もう少し負荷を上げてもいいのに、とフェルは思ってしまう。でも、さすがにそれは口にしない。
二人一組となっての軽い撃ちあいをしばらく続けた後に模擬戦となる。広い演習場なので、同時に何組も試合形式で行う。
「フェルは俺が相手をしよう」
ラルフがそう言ってフェルを呼んだ。
様子見の撃ち合いを少し続けているうちに、フェルは何となくラルフのことが判って来た。シュン達といつも模擬戦をしてきたので、誰が相手でもそんなに驚くようなことは無い。ラルフについては、リズより少し強いのかなとフェルがそんなことを考えていたらラルフがペースを上げる。
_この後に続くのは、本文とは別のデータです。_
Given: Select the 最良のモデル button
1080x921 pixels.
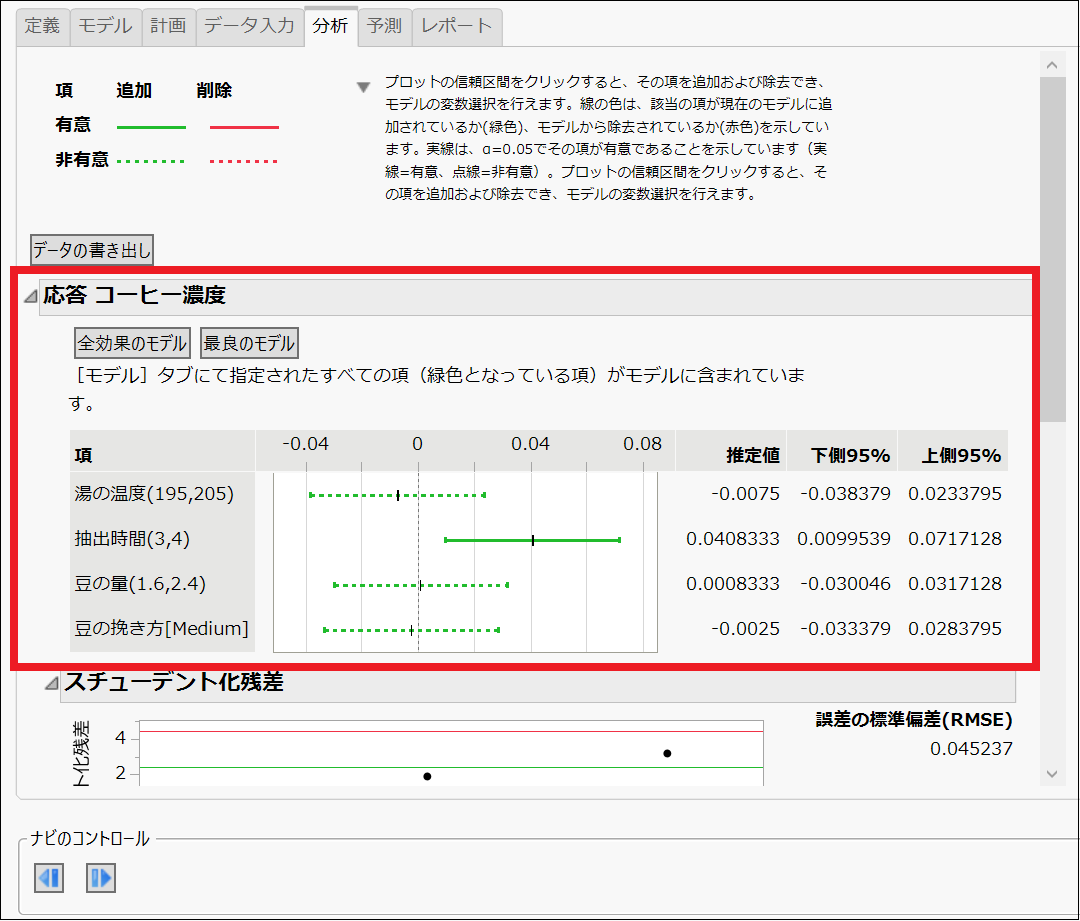Looking at the screenshot, I should (x=249, y=342).
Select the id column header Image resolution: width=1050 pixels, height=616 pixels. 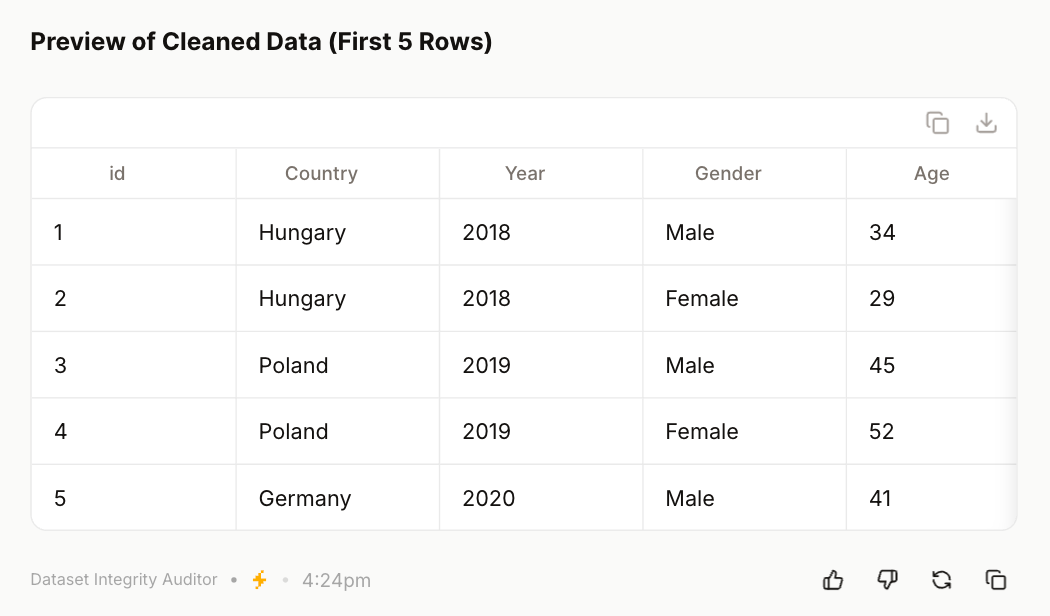(117, 174)
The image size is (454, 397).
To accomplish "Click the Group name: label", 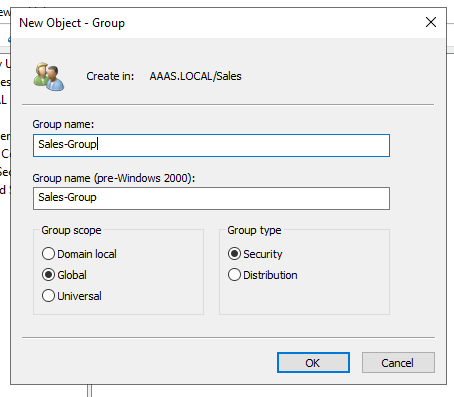I will 63,124.
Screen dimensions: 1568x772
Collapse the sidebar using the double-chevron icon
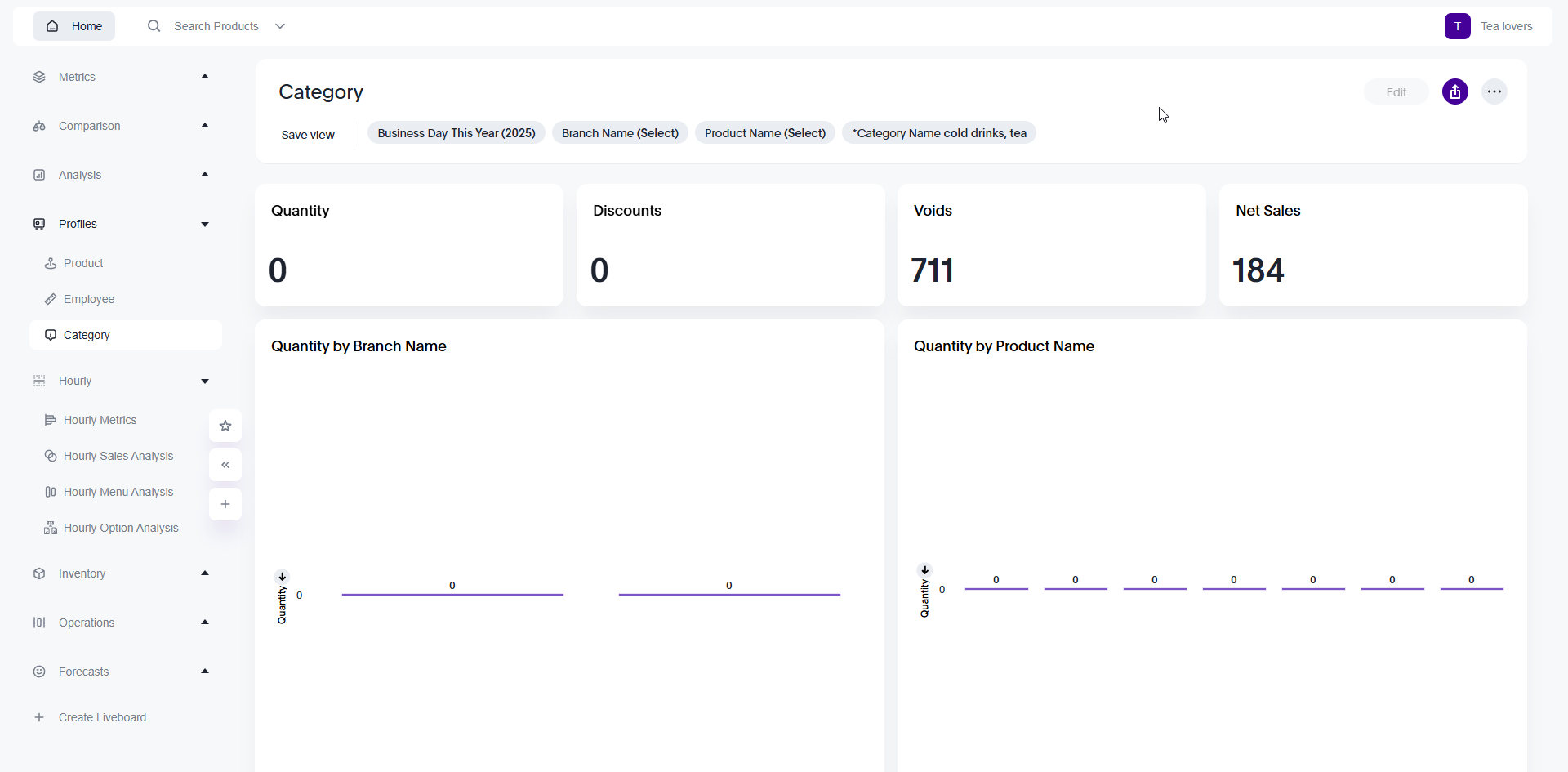225,464
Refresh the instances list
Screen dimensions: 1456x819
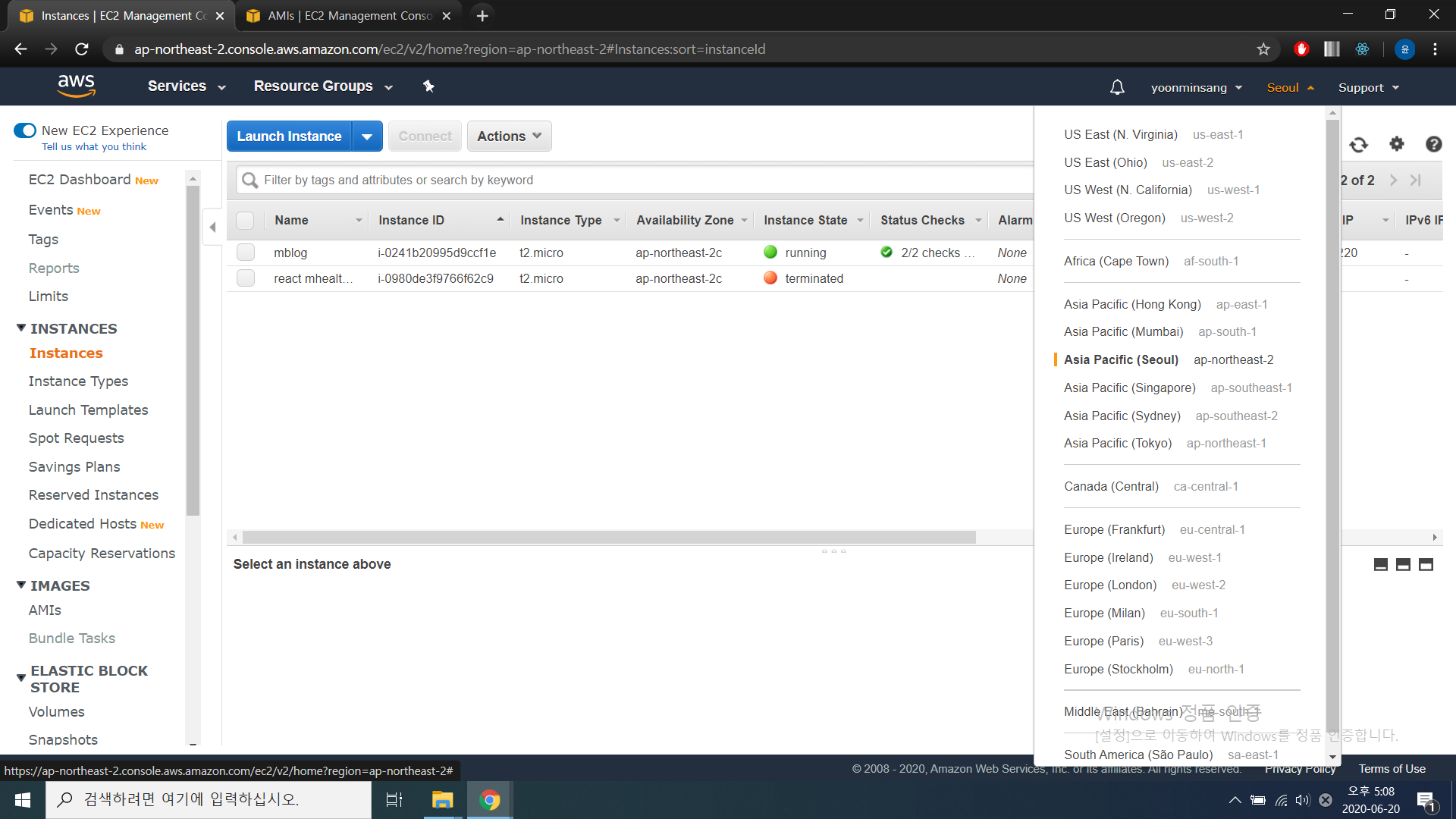(1358, 144)
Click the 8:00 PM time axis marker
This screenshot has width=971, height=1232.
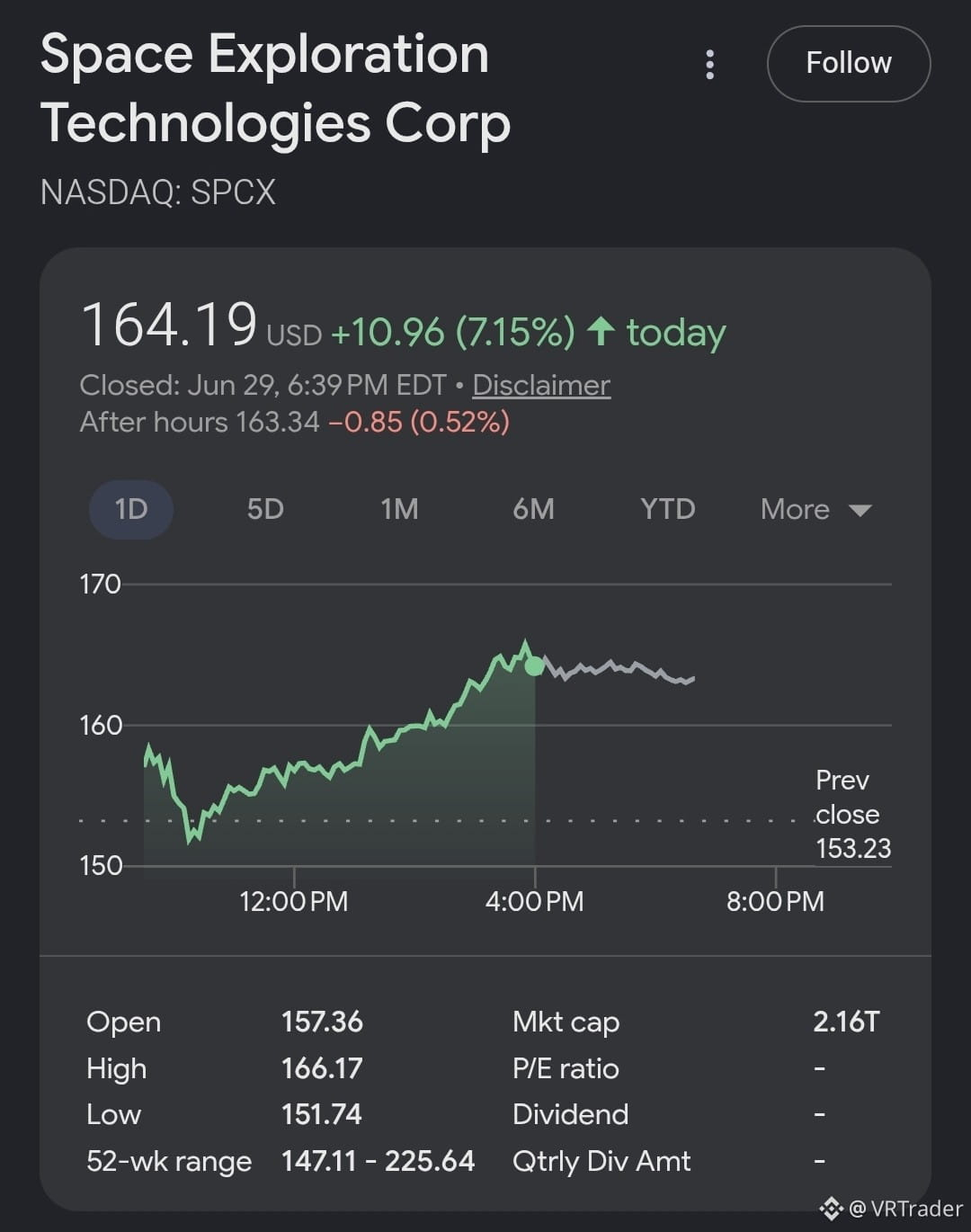pyautogui.click(x=775, y=900)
ラルフの容赦ない剣戟が振るわれ始めて、周囲の騎士達が注目する。使っているのはお互いに木剣だがフェルもラルフもどちらも両手剣タイプなので重くて長い。それらが撃ち合わされるたびに大きな音が響く。
フェイントを交えたり変化を付けているが、撃ち込まれるラルフのその剣が出てくるポイントを正確にフェルは捌き続けた。全ての動きが見えている。
更に強さと速さを増したラルフ。
しかしフェルは全く動じない。全てをあっさりと受けて、逸らして、躱し続けた。
「フェル、遠慮しなくていいぞ」
そう言ってきたラルフだが驚きの表情は隠せていない。
「じゃあ、行きます」
フェルはそう言って、テンポをひと段階上げてラルフを打ち据え始めた。
あっという間に追い詰められたラルフ。防戦一方でどんどん下がっていくしか無くなってしまう。
そしてフェルの連撃が振るわれると、ラルフの握っていた剣が大きく弾け飛んだ。
「参った。降参だ」
おおっ、と騎士達のどよめき。
勝っちゃってよかったのかな、とフェルが今更ながら心配になってしまって見るとリズがニコニコ微笑んでいた。
「フェル、これからもここで騎士達と訓練してくれるか?」
「いいの?」
「バカだな。お願いしてるのはこっちだよ」
そう言ってラルフは大きな声で笑った。